Search Engine Optimization was one of the professions on the web growing in importance as people scoffed away from portals like Yahoo towards search engines like Google as their primary starting point for finding information on the web. Recently, we have seen how personally some people can take it when search engines fiddle with their algorithms, and it's just proving the point that getting relevant content high up in search engine result pages (SERPs) can be important for businesses relying on getting "discovered" through search engines.
Of course, as we all know, creating accessible pages will imply pages that are as easily read by search engine spiders as by blind people and other disabled visitors. Unfortunately this doesn't go down well with many in the hype-cool-funky-design-webmaster world... The alternative they've come up with is "cloaking"; a server-side hack that allows the webserver to serve different content to search engine spiders and visitors; for example while the visitor sees a whiz-bang flash animation, a search engine may see a plain vanilla HTML chucked full of crosslinks, keywords, meta- and header-tags -- just the way they (the search engines) like it. Dedicated software even exists to make the webmaster's job easier.

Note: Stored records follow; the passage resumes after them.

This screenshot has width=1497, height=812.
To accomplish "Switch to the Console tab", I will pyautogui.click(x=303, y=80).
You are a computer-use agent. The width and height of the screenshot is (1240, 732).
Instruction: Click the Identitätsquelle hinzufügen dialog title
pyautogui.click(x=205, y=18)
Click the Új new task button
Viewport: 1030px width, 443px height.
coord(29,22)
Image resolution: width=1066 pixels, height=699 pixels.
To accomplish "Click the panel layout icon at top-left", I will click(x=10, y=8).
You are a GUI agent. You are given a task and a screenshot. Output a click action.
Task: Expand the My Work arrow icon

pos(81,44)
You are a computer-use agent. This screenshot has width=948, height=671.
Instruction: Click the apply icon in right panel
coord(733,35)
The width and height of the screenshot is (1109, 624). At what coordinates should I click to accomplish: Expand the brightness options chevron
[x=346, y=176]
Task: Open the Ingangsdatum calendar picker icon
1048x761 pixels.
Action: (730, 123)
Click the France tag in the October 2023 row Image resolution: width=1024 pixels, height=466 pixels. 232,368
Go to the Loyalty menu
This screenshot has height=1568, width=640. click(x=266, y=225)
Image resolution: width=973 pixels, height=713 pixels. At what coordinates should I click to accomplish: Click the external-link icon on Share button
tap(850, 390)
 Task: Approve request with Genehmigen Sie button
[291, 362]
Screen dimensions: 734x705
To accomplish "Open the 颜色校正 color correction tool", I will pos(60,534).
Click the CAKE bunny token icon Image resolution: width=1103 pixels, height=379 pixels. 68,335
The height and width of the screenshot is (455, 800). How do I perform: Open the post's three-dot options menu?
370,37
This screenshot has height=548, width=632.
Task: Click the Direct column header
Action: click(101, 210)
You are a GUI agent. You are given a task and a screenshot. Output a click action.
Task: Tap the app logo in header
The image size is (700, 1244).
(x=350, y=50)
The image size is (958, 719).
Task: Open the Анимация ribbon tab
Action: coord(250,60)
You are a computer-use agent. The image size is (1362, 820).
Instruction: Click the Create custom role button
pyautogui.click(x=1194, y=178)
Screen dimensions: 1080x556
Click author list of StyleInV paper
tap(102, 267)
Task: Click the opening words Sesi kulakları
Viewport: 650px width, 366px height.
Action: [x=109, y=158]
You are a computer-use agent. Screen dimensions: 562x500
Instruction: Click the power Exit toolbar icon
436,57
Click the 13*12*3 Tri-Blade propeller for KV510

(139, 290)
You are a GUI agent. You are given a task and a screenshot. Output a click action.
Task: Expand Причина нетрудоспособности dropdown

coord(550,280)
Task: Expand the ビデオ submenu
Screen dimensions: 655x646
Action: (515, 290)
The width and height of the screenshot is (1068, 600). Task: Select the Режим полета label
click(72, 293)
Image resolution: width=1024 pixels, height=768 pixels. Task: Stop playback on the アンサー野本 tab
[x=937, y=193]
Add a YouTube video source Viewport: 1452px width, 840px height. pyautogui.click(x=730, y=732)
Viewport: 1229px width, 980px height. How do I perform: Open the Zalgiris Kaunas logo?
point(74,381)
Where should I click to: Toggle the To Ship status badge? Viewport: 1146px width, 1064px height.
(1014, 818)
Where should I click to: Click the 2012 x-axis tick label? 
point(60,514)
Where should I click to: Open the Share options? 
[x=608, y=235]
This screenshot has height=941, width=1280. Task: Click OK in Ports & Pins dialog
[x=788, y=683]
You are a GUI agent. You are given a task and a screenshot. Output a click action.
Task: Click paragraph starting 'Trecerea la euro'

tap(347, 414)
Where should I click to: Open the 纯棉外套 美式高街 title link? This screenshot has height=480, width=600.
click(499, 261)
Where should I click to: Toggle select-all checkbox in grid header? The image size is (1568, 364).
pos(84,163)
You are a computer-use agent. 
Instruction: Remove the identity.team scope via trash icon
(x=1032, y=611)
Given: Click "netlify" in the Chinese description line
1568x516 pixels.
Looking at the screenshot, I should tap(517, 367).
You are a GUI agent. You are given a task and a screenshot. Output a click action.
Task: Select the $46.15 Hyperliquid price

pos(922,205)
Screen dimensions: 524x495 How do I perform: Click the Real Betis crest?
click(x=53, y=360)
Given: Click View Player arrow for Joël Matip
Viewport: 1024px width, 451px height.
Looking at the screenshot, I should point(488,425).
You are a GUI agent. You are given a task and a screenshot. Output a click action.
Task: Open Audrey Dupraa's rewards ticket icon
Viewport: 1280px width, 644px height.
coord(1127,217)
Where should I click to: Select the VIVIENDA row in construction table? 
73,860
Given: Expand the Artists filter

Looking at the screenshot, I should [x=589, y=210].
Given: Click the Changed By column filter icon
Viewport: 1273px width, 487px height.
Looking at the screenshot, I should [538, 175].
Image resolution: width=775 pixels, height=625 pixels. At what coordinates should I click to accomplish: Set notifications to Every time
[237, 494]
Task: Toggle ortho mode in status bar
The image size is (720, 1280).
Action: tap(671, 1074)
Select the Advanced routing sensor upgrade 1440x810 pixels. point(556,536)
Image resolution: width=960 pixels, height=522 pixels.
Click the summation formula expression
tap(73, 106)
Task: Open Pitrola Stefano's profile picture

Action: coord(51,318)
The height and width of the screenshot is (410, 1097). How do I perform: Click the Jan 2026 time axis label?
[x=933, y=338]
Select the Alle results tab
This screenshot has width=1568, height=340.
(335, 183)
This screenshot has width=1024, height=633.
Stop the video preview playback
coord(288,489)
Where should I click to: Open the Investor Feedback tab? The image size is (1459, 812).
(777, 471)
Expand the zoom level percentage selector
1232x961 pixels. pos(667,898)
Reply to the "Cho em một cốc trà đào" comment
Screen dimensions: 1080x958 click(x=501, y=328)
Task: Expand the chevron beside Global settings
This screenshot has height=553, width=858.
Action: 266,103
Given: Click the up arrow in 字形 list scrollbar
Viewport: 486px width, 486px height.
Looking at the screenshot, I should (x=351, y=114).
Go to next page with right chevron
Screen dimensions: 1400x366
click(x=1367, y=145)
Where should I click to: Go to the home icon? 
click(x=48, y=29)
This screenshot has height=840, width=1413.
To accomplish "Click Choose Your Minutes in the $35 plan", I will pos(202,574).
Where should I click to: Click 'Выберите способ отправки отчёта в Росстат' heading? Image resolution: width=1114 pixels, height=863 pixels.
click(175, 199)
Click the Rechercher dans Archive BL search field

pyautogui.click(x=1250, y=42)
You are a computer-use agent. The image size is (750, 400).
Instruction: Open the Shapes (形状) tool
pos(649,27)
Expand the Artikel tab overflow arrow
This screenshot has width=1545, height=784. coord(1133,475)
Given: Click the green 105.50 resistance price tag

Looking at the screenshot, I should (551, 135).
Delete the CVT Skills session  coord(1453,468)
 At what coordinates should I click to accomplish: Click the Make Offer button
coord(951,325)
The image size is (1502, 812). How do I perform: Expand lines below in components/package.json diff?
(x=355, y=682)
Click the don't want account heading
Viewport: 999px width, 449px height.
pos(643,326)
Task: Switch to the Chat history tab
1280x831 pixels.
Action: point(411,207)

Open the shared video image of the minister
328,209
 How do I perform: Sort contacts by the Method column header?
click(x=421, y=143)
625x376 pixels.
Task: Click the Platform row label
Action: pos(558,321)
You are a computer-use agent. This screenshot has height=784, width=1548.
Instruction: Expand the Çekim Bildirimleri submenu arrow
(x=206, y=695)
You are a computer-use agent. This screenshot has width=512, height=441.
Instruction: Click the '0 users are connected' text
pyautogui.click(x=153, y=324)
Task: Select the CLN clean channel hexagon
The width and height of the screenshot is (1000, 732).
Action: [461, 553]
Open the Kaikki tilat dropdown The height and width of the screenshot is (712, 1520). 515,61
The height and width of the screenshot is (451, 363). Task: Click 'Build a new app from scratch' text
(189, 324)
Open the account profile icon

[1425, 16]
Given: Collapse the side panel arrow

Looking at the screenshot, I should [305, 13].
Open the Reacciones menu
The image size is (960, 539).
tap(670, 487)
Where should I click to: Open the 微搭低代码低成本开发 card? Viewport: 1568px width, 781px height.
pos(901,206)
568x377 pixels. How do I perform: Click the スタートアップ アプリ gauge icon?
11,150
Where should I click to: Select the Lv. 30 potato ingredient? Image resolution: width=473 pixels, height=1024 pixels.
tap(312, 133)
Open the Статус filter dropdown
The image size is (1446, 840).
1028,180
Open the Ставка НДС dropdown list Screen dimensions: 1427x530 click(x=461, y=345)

Until recently, I thought this was something mostly used by shortlived porn websites and the likes, but a friend of mine made me aware that it has also been used by more serious businesses, including private investment banks, to gain better search engine rankings. I'd say right away - I would never have risked it. Maybe it sounds like a good idea when some marketeer hears about first page listings, increased Google PageRank and more, but cloaking is definitely jeopardizing the future online business of any company trying it:
A good year and a half ago, the status and responses of cloaking with different search engines was listed here. More recent considerations are found here. In general - you'd better make damn sure you know what you're doing before you even consider it. I suspect there are loads of cowboy SEOs out there not properly informing their customers about the risks involved: Basically, if the search engine administrators feel that your cloaking is in any way jeopardizing the search results or rankings (e.g. by giving result pages that are irrelevant to the users' searches), they could remove the entire site from the database or at least punish it the "Google way" by lowering or resetting their hard-earned "PageRank"... Such a penalty could have immediate, next-day results for some online businesses...
Variants of cloaking that would definitely not be a hit with users includes redirecting visitors that have searched for you via Google to affiliate pages at Amazon/etc... Bad bad webmaster. Do it the dienchanted way instead...
Funny Post Scriptum: Cloaking can be used against search engine optimizers too, as highligted in this Wired article from a year ago.